In any debate about international trade, “outsourcing,” or “globalization” these days, one is almost certain to hear about the rise of “China and India.” The two sides of this debate rail on about the nature of “China and India” – the “protectionists” complain about them, while the “globalists” usually praise them. However, both make the same mistake: they treat “China and India” as if they are identical twins at best, joined at the hip at worst.
For this reason, I have tended to steer clear of these discussions; in fact, upon seeing any article or column on these subjects, my eyes tend to glaze over. Still, I usually find myself examining them, and before too long, there it is: “China and India”! Bosnia and Herzegovina aren’t mentioned together this often, and they’re actually joined together as one country (ditto Serbia and Montenegro).
The combined geopolitical ignorance of so many luminaries on both sides of this “divide” has routinely depressed me. So I will now try to explain why Communist China and India are not the same issue and don’t pose the same challenges. The only things they have in common are large populations and a relatively short history as world powers in the modern era. Their differences – which center around three things: how they got to the positions they now hold, what they intend to do in the future, and how they view the United States and the rest of the democratic world – are far more important.
Communist China’s history is well known to some – and should be to everyone else. For over fifty-six years, the Communists have maintained the power they seized in 1949 by murdering over seventy million of their own people and, especially since 1989, building anti-American alliances that include sponsors and perpetrators of international terrorism, including al Qaeda, Saddam Hussein, the mullahcracy of Iran, and Stalinist North Korea.
Meanwhile, the one thing that Communist China supposedly has in its favor (a rip-roaring economy) is in large part inflated by phony statistics (fifteenth, tenth, sixth and last items) and cadre-ordered large-scale factory development that produces products for which no one has any use (twenty-ninth, thirtieth, last, and seventh items). An economy like this is akin to an athlete on steroids – tremendous improvement at first, but with horrifying long-term damage.
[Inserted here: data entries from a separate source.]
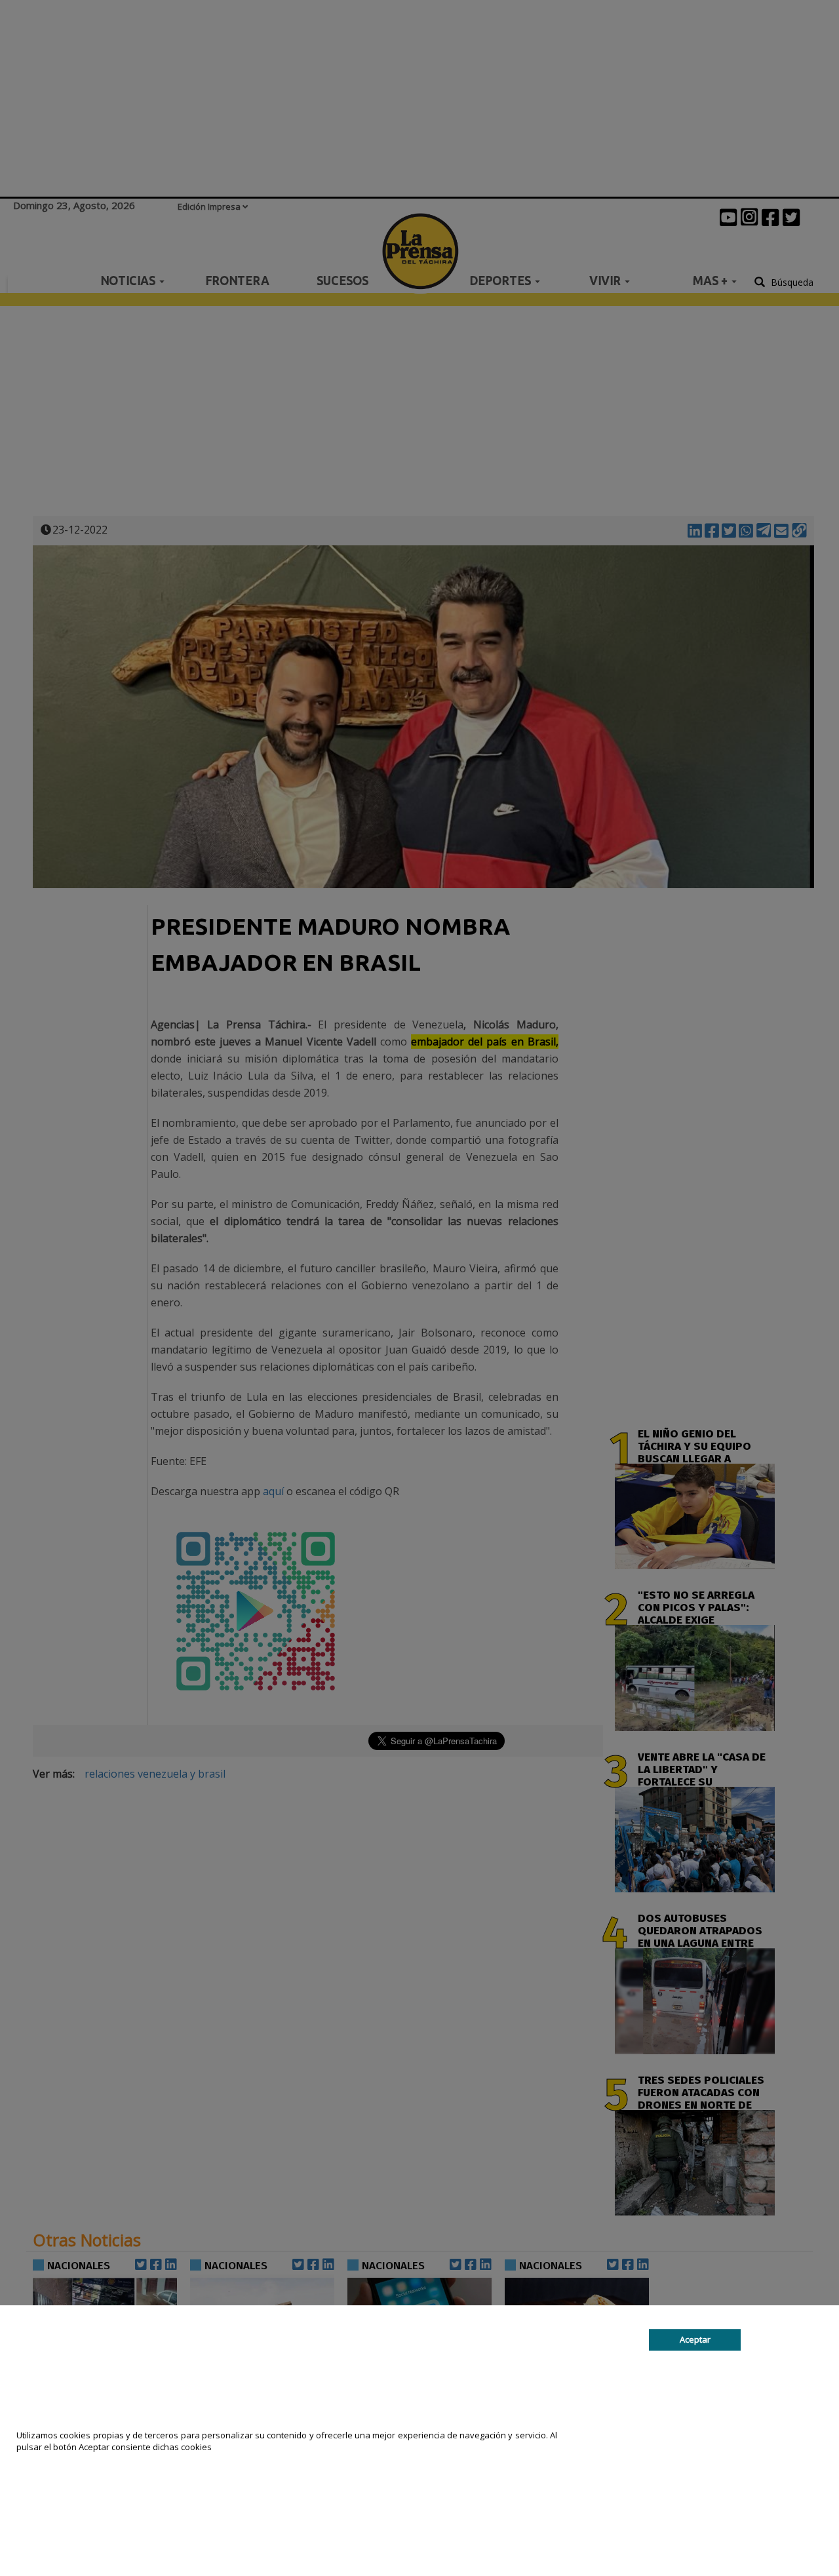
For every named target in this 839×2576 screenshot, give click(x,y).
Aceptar (695, 2339)
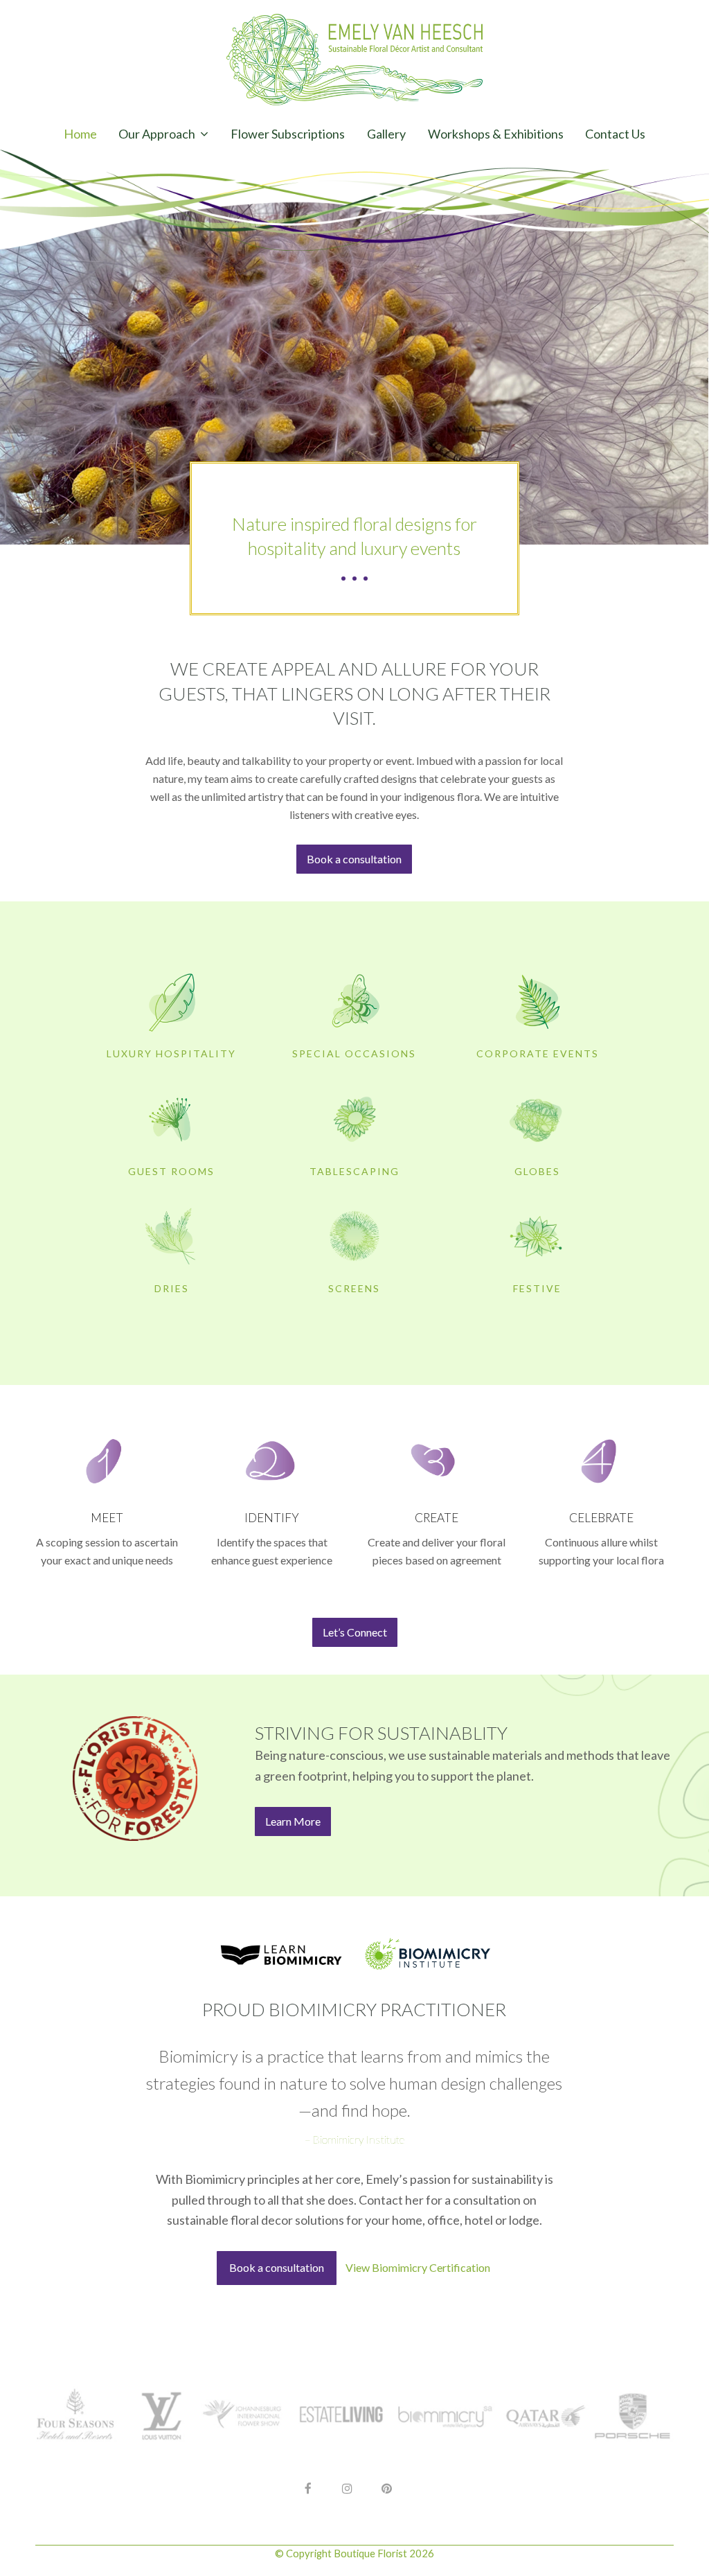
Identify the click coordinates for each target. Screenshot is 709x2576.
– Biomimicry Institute (354, 2139)
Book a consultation (276, 2267)
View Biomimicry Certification (417, 2267)
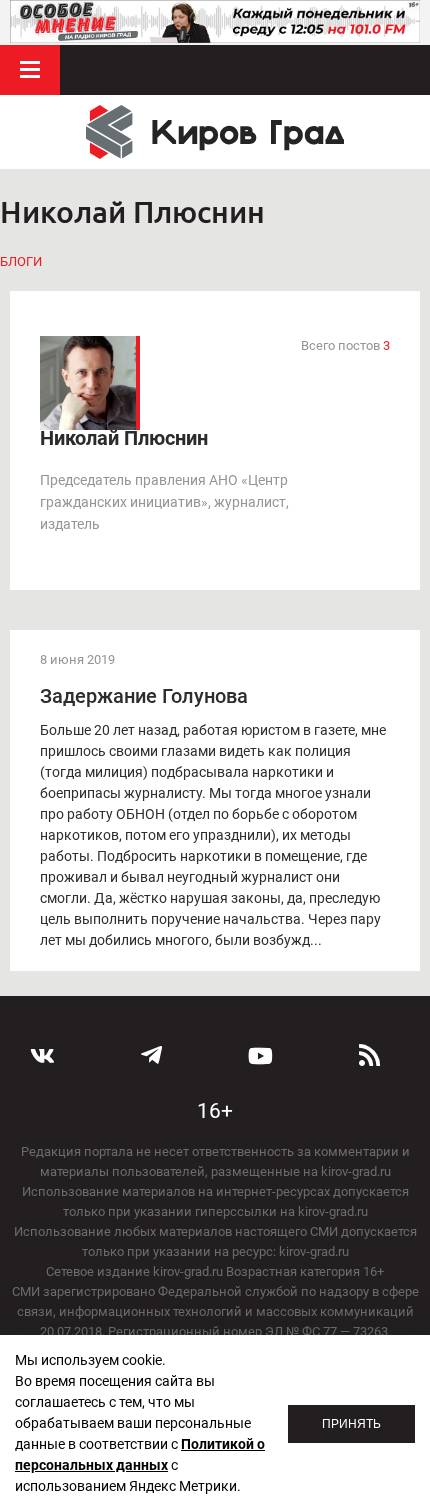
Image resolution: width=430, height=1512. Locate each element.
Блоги (21, 261)
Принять (351, 1424)
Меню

India, by contrast, has spent the last fifteen years or so trying to get out from under the economic mistakes of its past. It quickly ditched its vague anti-Americanism at roughly the turn of the century, and has been one of America’s closest friends in the 21st. While Communist China was making deals with al Qaeda and its Taliban hosts, India was actively supporting their opponents in Afghanistan – long before 9/11/01.
Yet most discussions of global affairs seem to devolve to economic issues; this largely negates India’s geopolitical and domestic differences with Communist China. However, even in international economics, India and Communist China are far from similar.
India is coming into the world economy in a good-faith attempt to understand the rules of the game. They are fully aware of their labor-cost advantage, and have sought to exploit it. However, they have largely shown respect for the international free market (such as it is), and have shown little interest in upending the system for ill-gotten gains.
Communist China, by contrast, has already used – and is still using – several forms of economic manipulation: a deliberately devalued currency, the lack of independent labor unions, and ecological “regulation” that leads to things such as the recent benzene poison spill in the industrial northeast. By these actions, Communist China is perverting the established norms of the international economy at the expense of the globe, rather than growing within those norms to take its newfound place within it, as India has.
The repercussions for the future are obvious, and chilling. India’s current labor advantage will likely fade as its workers demand paychecks roughly equal to that of the developed world. Communist China, by contrast, will force the rest of the world into a “race to the bottom” in order to keep up with its predatory policies. Additionally, India’s government will continue to respond to the demands of its people, who are seeing the benefits of freer international trade. The Communist Chinese regime’s only concern is its own survival, meaning more anti-American alliances, more twisting of the international market to damage the economies of the democratic world (India included), and even more brutal treatment of the Chinese people.
In short, India and Communist China are not alike at all. If the “protectionists” saw this, they would realize that international trade can, and usually is, beneficial so long as the rules are understood and followed by all. By contrast, if the “globalists” saw the differences, they would recognize that Communist China, far from embracing “capitalism,” is in fact violating its established norms in numerous areas.
However, neither camp seems to have an interest in geopolitics anymore. They both agree, in large part, that the only issue that really counts is economics, and neither wants to admit that their worldview tends to ignore – or at the very least, badly miss – the differences between Communist China and India. So they treat them as one and the same, to the detriment of the Indian people, the Chinese people, and everyone else. The only beneficiary of this joint myopia is the Chinese Communist Party. That alone is reason enough for “protectionists” and “globalists” to stop ignoring the facts and start seeing the world as it really is.